自社株を後継者へ贈与したいが、議決権は引き続き保有したい | 越谷 相続・遺言 相談室
Aさんは長年事業を営んでおり、幸いにも業績が好調で自身が保有する自社株の評価額が毎年上がってきています。
そのため、相続税対策としても今のうちに後継者である息子のBさんに株式を贈与したいと考えています。
しかし息子Bさんはまだ若く、経営者としてはもう少し修行を積む必要があるので、当面は株式の議決権はAさん自身で保有し、会社を経営にもたずさわっていきたいと考えています。
このような場合に、相続税対策のために株式は後継者に贈与して、議決権は引き続き保有するということはできるのでしょうか。
民事信託を活用した解決例
このようなお悩みを持つ中小企業の経営者は相当いるのではないでしょうか。
今回のケースでは、信託を活用することで自社株の相続税対策をしながら議決権をAさんの手元に残しておくことが可能です。
まずAさんの財産である自社株をAさん自身に信託します。

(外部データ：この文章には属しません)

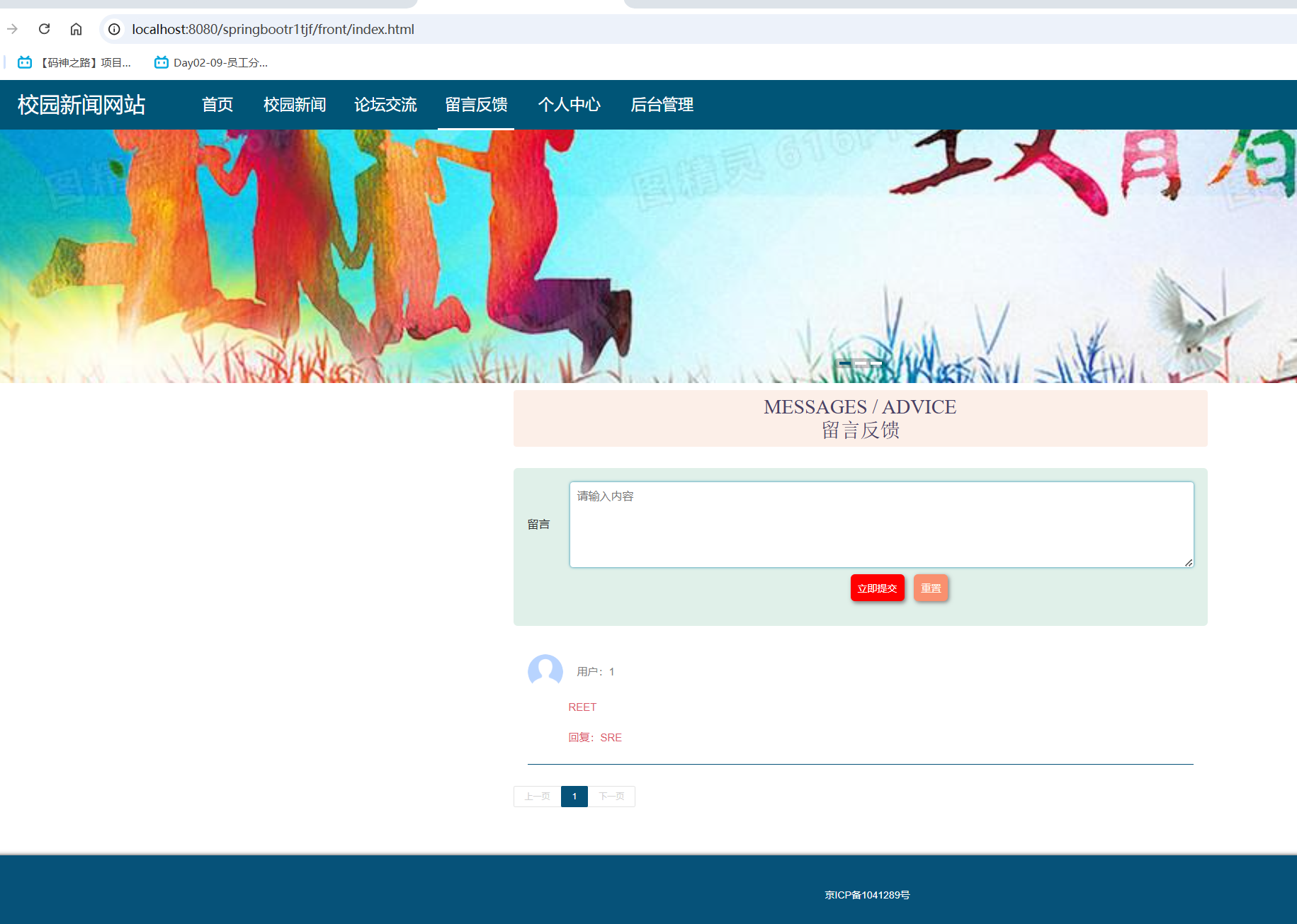
Task: Open the 后台管理 menu
Action: click(x=662, y=105)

(この形態の信託を「自己信託」といいます)
この方法を選択すると、委託者自らが受託者となり、信託設定後はAさんは自社株式の所有者と管理者の二つの立場に立つことになります。つまりAさんは自社株式の裁量権を持つため、自己の判断で議決権を行使することができるのです。
一方で、受益者(預けられた財産から得られる利益を受け取る人)を息子のBさんに設定することで、自社株の経済的価値はBさんへと移ります。
課税法上、贈与税や相続税は経済的価値に対して課せられますので、このケースのような自己信託の場合は受益者であるBさんに自社株式が贈与されたと見なされ、贈与税がかかることにはなります。
また、後継者に自社株式を承継させる方法として、受益者連続信託を設定することでBさんが株式を引き継いだ後にBさんが死亡した場合には、孫であるCさんを受益者とする内容を定めておくこともできます。
このように、民亊信託を活用することで議決権と株式の経済的価値を分離し、議決権を保有したまま相続税対策として贈与をすることも可能なのです。